• _Work task_:
Beginning with the line that contains "Given: Click the Azzanese team crest" in the material below, print each line exactly until the line that contains "is (1024, 557)." has been printed, then stop.

[[ Input records, beginning ]]

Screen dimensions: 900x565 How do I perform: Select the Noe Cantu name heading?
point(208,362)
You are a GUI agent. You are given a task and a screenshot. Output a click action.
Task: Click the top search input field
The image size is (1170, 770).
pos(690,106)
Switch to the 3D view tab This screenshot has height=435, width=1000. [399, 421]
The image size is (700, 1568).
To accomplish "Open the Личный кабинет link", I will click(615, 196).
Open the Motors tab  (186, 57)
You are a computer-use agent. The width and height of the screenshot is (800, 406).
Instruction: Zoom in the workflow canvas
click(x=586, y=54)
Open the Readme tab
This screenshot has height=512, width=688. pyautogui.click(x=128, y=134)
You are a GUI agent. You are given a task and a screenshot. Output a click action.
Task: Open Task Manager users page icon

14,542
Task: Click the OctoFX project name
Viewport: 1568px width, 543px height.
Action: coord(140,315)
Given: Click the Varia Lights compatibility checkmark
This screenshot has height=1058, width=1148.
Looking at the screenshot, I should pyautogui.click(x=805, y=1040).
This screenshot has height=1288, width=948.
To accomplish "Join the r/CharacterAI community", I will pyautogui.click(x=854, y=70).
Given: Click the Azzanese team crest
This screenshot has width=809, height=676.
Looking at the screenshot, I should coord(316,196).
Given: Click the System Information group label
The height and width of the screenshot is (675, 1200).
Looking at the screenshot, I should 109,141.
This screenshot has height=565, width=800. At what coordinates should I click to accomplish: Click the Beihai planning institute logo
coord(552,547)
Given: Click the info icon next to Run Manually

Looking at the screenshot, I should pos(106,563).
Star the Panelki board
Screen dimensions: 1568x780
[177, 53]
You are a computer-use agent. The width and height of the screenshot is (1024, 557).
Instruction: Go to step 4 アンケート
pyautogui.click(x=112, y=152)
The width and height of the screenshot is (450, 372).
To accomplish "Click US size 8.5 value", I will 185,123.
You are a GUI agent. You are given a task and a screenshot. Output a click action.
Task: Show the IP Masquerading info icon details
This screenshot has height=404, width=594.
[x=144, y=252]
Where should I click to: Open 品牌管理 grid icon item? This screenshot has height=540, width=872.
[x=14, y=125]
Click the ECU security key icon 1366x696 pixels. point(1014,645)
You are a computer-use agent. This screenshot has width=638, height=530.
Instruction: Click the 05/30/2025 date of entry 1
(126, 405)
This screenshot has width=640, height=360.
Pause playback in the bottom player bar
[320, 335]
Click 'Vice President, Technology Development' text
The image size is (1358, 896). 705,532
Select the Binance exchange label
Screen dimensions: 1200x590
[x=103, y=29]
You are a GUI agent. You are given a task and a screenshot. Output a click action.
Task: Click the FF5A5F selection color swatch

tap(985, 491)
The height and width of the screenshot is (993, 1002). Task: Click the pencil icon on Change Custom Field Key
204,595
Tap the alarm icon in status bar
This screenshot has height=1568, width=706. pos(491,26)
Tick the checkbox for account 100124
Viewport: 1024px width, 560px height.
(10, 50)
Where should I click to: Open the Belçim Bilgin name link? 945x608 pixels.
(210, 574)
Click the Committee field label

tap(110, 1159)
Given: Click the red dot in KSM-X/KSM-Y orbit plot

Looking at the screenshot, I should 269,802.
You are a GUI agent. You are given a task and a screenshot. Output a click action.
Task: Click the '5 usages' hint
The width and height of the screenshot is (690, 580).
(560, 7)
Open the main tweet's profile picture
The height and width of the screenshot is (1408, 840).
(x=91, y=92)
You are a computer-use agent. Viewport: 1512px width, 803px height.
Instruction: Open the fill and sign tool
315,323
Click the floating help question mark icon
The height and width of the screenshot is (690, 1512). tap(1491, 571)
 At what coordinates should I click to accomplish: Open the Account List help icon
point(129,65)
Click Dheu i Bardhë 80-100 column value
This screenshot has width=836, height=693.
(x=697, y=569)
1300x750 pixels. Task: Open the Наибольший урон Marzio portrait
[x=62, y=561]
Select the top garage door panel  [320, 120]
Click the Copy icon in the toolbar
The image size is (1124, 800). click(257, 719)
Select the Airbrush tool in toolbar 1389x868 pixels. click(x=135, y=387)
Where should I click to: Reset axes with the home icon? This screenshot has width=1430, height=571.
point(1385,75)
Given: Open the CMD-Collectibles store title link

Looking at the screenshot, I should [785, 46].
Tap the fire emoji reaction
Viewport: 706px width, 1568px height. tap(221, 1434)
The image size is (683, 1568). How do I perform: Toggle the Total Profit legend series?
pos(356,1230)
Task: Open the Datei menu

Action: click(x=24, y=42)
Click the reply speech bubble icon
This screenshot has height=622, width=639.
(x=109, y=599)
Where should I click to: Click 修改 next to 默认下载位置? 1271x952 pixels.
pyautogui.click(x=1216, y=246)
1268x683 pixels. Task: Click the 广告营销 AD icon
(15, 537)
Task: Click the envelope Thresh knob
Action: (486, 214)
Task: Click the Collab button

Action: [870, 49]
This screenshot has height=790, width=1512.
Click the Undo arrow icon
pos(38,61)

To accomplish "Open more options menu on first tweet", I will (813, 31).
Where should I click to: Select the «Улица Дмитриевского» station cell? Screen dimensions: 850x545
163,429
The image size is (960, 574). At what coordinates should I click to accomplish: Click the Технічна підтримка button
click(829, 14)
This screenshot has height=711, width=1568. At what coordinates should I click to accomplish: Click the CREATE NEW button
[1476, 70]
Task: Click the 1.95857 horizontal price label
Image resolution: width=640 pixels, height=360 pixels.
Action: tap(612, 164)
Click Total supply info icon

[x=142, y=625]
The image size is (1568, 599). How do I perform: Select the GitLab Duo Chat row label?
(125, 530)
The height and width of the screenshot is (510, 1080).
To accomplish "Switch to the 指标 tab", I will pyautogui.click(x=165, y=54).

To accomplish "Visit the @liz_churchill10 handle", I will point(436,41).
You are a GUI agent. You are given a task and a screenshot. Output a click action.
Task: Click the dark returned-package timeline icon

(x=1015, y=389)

[[ Input records, end ]]

• _Solution below_:
Given: Click the Azzanese team crest
This screenshot has width=809, height=676.
Looking at the screenshot, I should coord(316,196).
Given: Click the System Information group label
The height and width of the screenshot is (675, 1200).
Looking at the screenshot, I should 109,141.
This screenshot has height=565, width=800. At what coordinates should I click to accomplish: Click the Beihai planning institute logo
coord(552,547)
Given: Click the info icon next to Run Manually

Looking at the screenshot, I should pos(106,563).
Star the Panelki board
Screen dimensions: 1568x780
[177, 53]
You are a computer-use agent. The width and height of the screenshot is (1024, 557).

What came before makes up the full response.